*** Given text Section Begins ***

History of the College 
College of Pure & Applied Science:   (date of creation unknown, possibly when Lowell Technological Institute was created in 1955) 

College of Arts & Sciences:  1992 to 1996
 The College of Arts & Sciences was created when the College of Pure & Applied Science and the College of Liberal Arts were merged. 

College of Arts & Sciences – Division of Sciences:  1996 to 2010

College of Arts & Sciences – Division of Fine Arts, Humanities and Social Sciences:  1996-2010 
 The College of Arts & Sciences was split into two Divisions within the College with Deans for each Division (Sciences:  Robert Tamarin; FAHSS: Nancy Kleniewski).  The College of Fine Arts was merged into the Division of Humanities and Social Sciences to form the Division of Fine Arts, Humanities and Social Sciences (maybe 1997.)

College of Sciences:  2010 to 2015
 The College of Arts & Sciences – Division of Sciences and the College of Arts & Sciences – Division of Fine Arts, Humanities and Social Sciences officially split in 2010 to form individual Colleges (the College of Sciences and the College of Fine Arts, Humanities and Social Sciences).

*** Given text Section Ends ***
*** Data for analysis Section Begins ***

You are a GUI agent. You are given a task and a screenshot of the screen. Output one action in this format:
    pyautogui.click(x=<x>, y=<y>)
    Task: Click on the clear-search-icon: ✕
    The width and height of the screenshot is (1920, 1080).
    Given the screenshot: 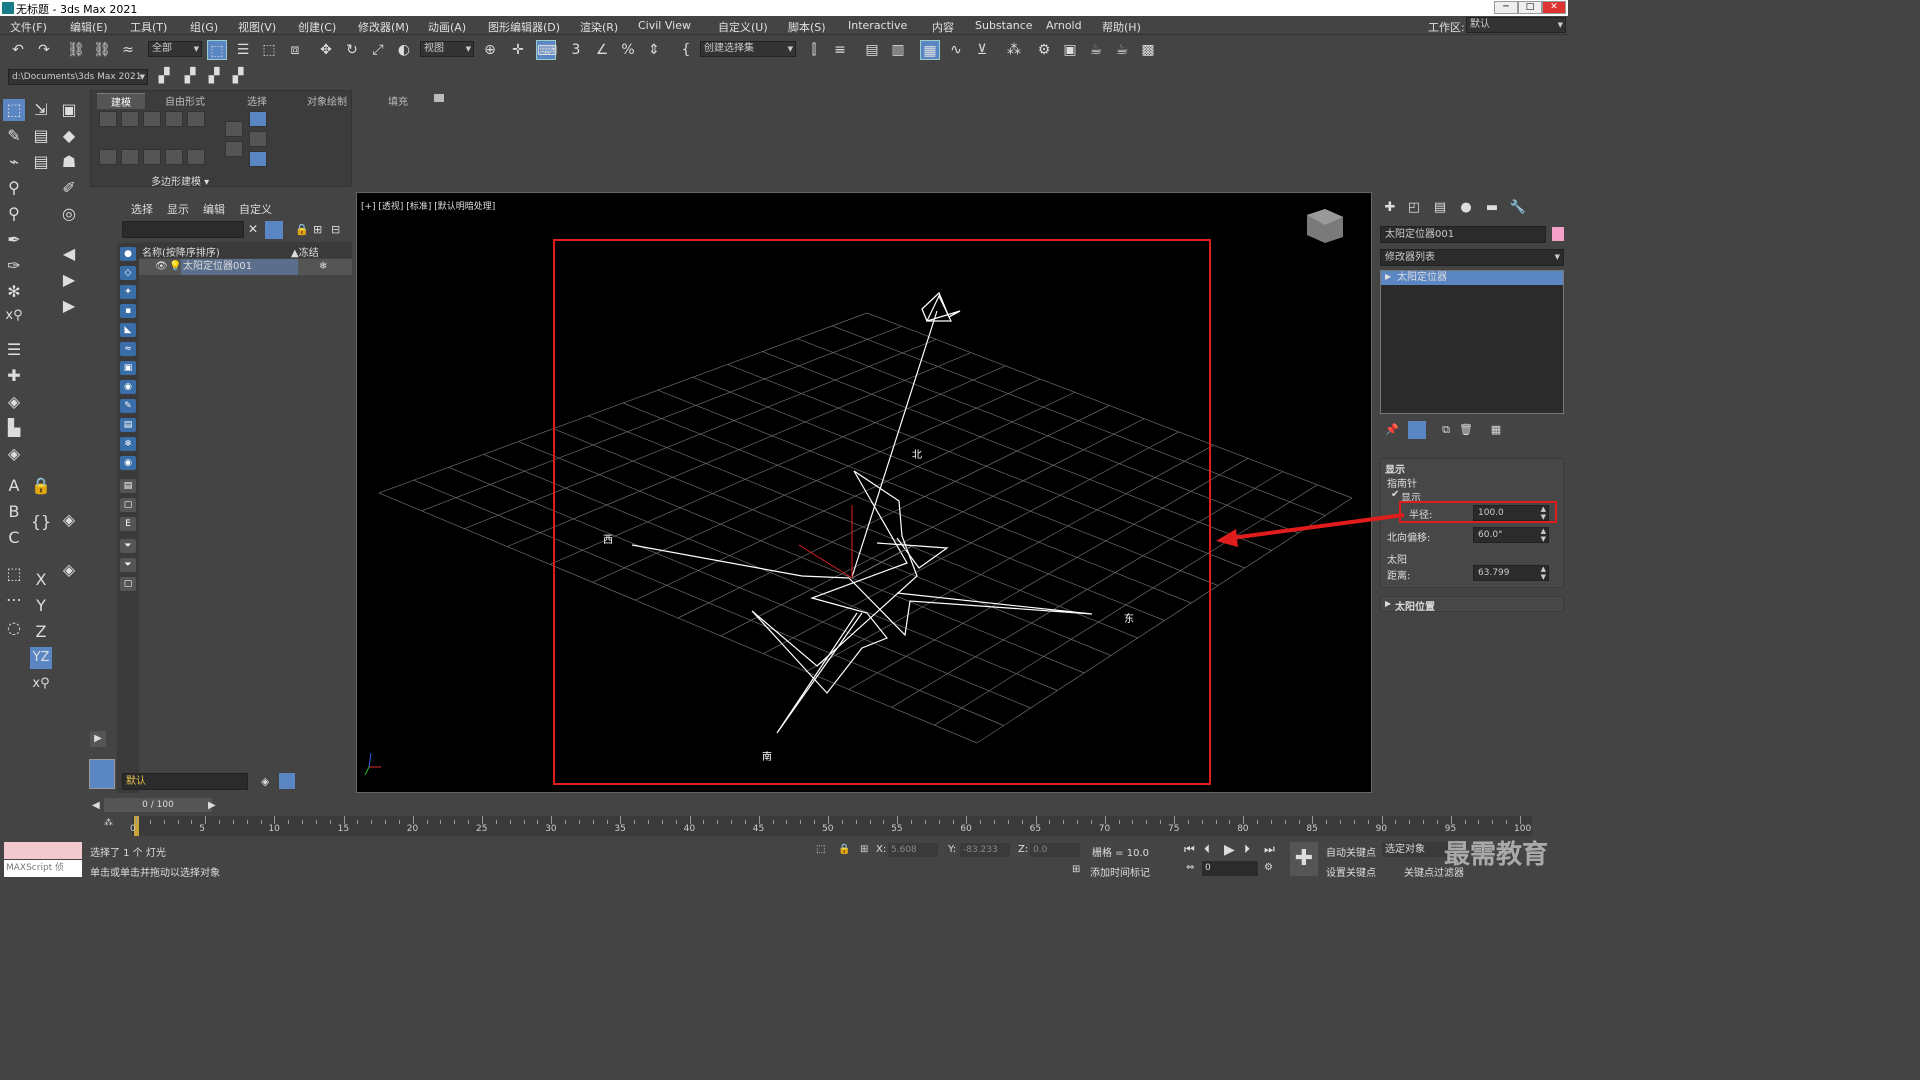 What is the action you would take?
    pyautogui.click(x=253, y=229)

*** Data for analysis Section Ends ***

→ **Brief**: Please list every college or division name in the college history that opens its own line and is followed by a colon. Work from the college history alone, not the rows.

→ **Exercise response**:
- College of Pure & Applied Science
- College of Arts & Sciences
- College of Arts & Sciences – Division of Sciences
- College of Arts & Sciences – Division of Fine Arts, Humanities and Social Sciences
- College of Sciences